02 marzo 2026

Narciso y Goldmundo

No conozco mucho de la espiritualidad oriental y en concreto eso del yin y el yang, pero esta novela de Hermann Hesse parece la mejor ilustración de esa idea: tenemos dos personajes, uno asceta, racional, aventajado cultivador de las ciencias y de la madre de todas, la Teología; y otro sensual, errabundo, hipersensible, con imperiosa vocación de artista. Narciso y Goldmundo: ambos se profesan una amistad rayana en lo erótico, se necesitan de algún modo el uno al otro, pero desde la absoluta complementariedad. Ninguno es el bueno o el malo, sino que las dos figuras, la ciencia y el arte, pero también los estilos de vida anejos a ellas según esta fábula, pueden ser camino hacia Dios, signifique esto lo que signifique en esta fantasía seudomedieval, ya que lo cristiano, si bien está presente, queda como parte del decorado y la espiritualidad que está realmente al fondo es de tipo inmanente, con una deidad femenina, la ansiada Eva-Madre de Goldmundo, principio y fin del cosmos, a la que uno vuelve a la hora de la muerte. Hermann Hesse podría ser el padre de todas las new ages que hoy día son.

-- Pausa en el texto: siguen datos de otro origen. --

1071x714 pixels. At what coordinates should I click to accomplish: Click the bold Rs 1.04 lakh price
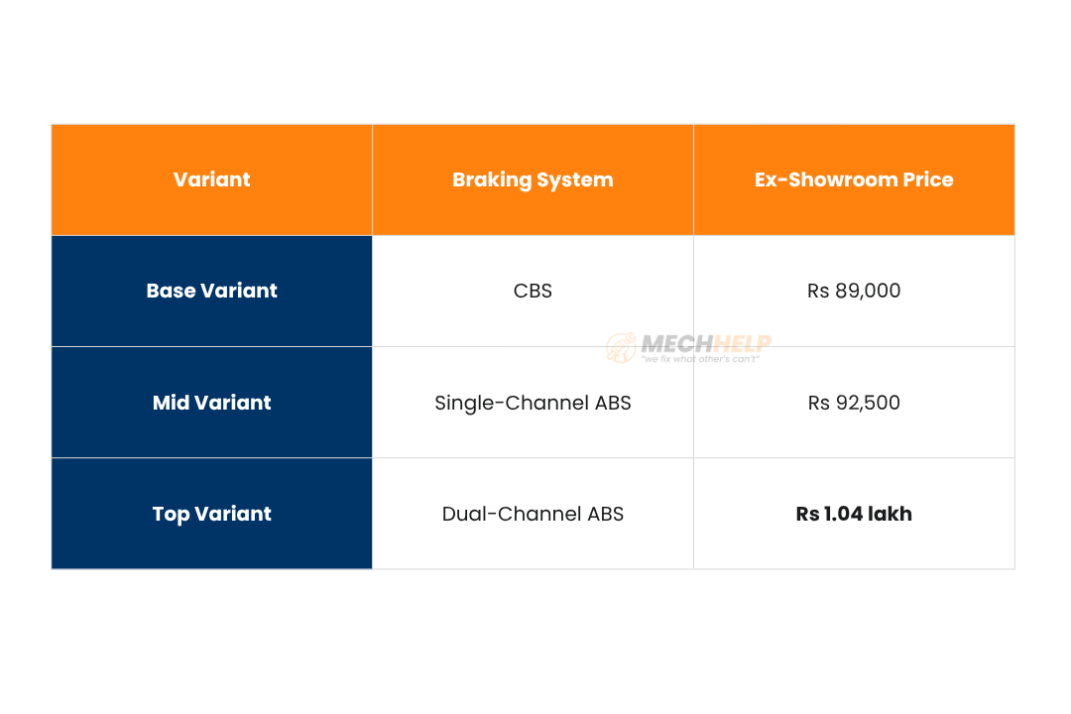854,514
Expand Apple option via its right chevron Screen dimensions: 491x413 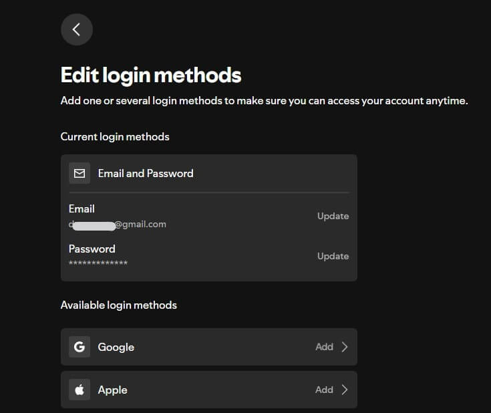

Goldmundo es el personaje que lleva casi todo el paso de la obra: desde que sale del monasterio de Mariabronn, donde le internó su padre y donde conoce a Narciso, asistimos a una especie de novela picaresca despojada de humor negro e impregnada de naturalismo romántico: el joven Goldmundo recorre los bosques y aldeas en un afán de desvelar el misterio de la vida y expresarlo como artista, guiado por la evocación de una madre que no conoció y que identifica con la madre del universo. Perfecciona su arte con un buen maestro; conoce el placer venéreo (y en este aspecto, todo hay que decirlo, es donde más chirría la novela: las aldeanas se le entregan como lo harían sus propias bestias a los machos; cosa a todas luces inverosímil en el contexto en que se sitúa la obra y por más que se vista de ternura y delicadeza); conoce la intemperie, el frío, el hambre, la cárcel, mata en defensa propia. Pero todo eso, insisto, es, para él y para el cronista de su peripecia, no males morales o males físicos sino la misma vida que hay que experimentar para ser en plenitud, y con esta convicción acaba muriendo Goldmundo a pesar de algún arrepentimiento que más es pena por quien tuvo que matar, y de una confesión general que más es abrir el corazón al amigo del alma. Una avanzadilla, como vemos, de muchas cosas que han venido después a asentarse en amplias zonas de nuestra agonizante civilización.